Ciclo interminável de destruição e reparo para os trabalhadores de energia da Ucrânia
Tornou-se uma luta diária para os técnicos ucranianos: consertar canos danificados por ataques aéreos russos em uma tentativa desesperada de manter a rede de energia funcionando em temperaturas congelantes, mesmo com os ataques continuando.
"Nós consertamos. E se eles destruírem, nós consertaremos novamente. Esse é o trabalho", disse Oleksandr, que se recusou a dar seu tempo integral, à AFP enquanto concluía uma tarefa de soldagem para uma empresa municipal na cidade industrial oriental de Kramatorsk.
Sua empresa é responsável pelo aquecimento e eletricidade de metade dos prédios da cidade, que tinha uma população pré-guerra de mais de 150.000 habitantes.

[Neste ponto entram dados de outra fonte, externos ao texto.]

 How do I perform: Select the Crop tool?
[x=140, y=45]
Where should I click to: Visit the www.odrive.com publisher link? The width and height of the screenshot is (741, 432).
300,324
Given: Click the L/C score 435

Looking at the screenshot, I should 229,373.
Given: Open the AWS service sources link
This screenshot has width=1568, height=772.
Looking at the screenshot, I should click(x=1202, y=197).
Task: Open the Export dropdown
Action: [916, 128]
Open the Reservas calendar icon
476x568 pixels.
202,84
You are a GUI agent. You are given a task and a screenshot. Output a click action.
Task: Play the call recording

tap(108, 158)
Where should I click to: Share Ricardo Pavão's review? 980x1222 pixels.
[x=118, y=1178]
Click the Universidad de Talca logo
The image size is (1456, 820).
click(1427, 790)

Para acompanhar a crescente carga de trabalho, ela agora emprega 40 técnicos - o dobro do número necessário antes da invasão da Rússia em fevereiro.
A poucos metros de onde Oleksandr trabalhava, uma escavadeira amarela cavou uma trincheira para canos.
A empresa costumava ter apenas uma dessas máquinas e foi forçada a alugar uma segunda de uma empresa privada.
Mesmo com os recursos extras, pode parecer impossível dar conta de tarefas urgentes.
Em uma trincheira próxima marcada por fita adesiva, dois grandes canos necessários para aquecer dezenas de prédios esperavam para serem cobertos.
Eles foram consertados às pressas após sofrer danos no final de setembro, mas a empresa ainda não encontrou tempo para terminar o trabalho.
"Em tempos normais, isso já teria sido feito há muito tempo. Mas temos pouco tempo e equipamentos", disse à AFP o vice-diretor da empresa, Rinat Milushov.
Kramatorsk é uma capital administrativa na região de Donetsk, que é parcialmente controlada por forças pró-Rússia e tem testemunhado combates ferozes desde fevereiro.
A situação melhorou depois que vários assentamentos foram retomados em uma contra-ofensiva ucraniana neste outono, mas as batalhas ainda estão acontecendo nas proximidades, especialmente na cidade-chave de Bakhmut, cerca de 50 quilômetros (30 milhas) a sudeste.
Como toda a Ucrânia, Kramatorsk sofre com frequentes cortes de energia após ataques russos que repetidamente deixaram milhões no escuro e sem aquecimento e água corrente.
A temperatura em Kramatorsk está agora um pouco abaixo de zero grau Celsius (32 graus Fahrenheit), mas no final do inverno pode cair para -15°C ou até -20°C.
"Os trabalhadores trabalham dia e noite para garantir o aquecimento da população, mas cada vez que a eletricidade é cortada, eles precisam recomeçar", disse Milushov, lembrando que os sistemas precisam ser reiniciados "manualmente".
Ele destacou o estresse colocado sobre os trabalhadores, que recebem o equivalente a cerca de 150 e 200 euros por mês - menos do que o salário médio na Ucrânia -, bem como os possíveis danos a longo prazo à rede de energia.
"Trabalho há 20 anos. Já vi situações complicadas, mas o que estamos vivendo atualmente não tem comparação", disse Milushov.
"Temos de nos habituar a este novo ritmo", acrescentou.
Adaptar-se às duras condições de guerra tornou-se o credo de muitos ucranianos, que se preparam para um longo inverno.
"Podemos nos acostumar com todos os desastres, administrar os cortes de água ou eletricidade... Mas não os bombardeios", disse Yulia, que administra uma mercearia que ficou às escuras por causa de um corte de energia.
"Se a situação não piorar, passaremos por este inverno", disse Anna Prokopenko, uma mulher de setenta anos.
Isabella e Vasily Maslivets, um casal aposentado que saiu para passear ao sol, disseram que planejavam ser igualmente resistentes.
"A última vez que não tínhamos aquecimento, eram 12 graus dentro de casa. Não foi um desastre total, apenas colocamos mais casacos", disse Isabella.
"Estamos recebendo ajuda humanitária, nossas pensões foram pagas, as lojas estão abertas, temos comida suficiente. Temos o suficiente para sobreviver", acrescentou Vasily.
Mas, embora o vice-prefeito de Kramatorsk, Andrei Bessonny, tenha elogiado o "trabalho extraordinário" dos técnicos e outros funcionários, ele continua preocupado.
"O maior problema que temos pela frente é o frio e o risco de canos congelados", disse.
"Normalmente, nos preparamos para a estação fria com meses de antecedência, mas foi impossível neste verão devido aos bombardeios."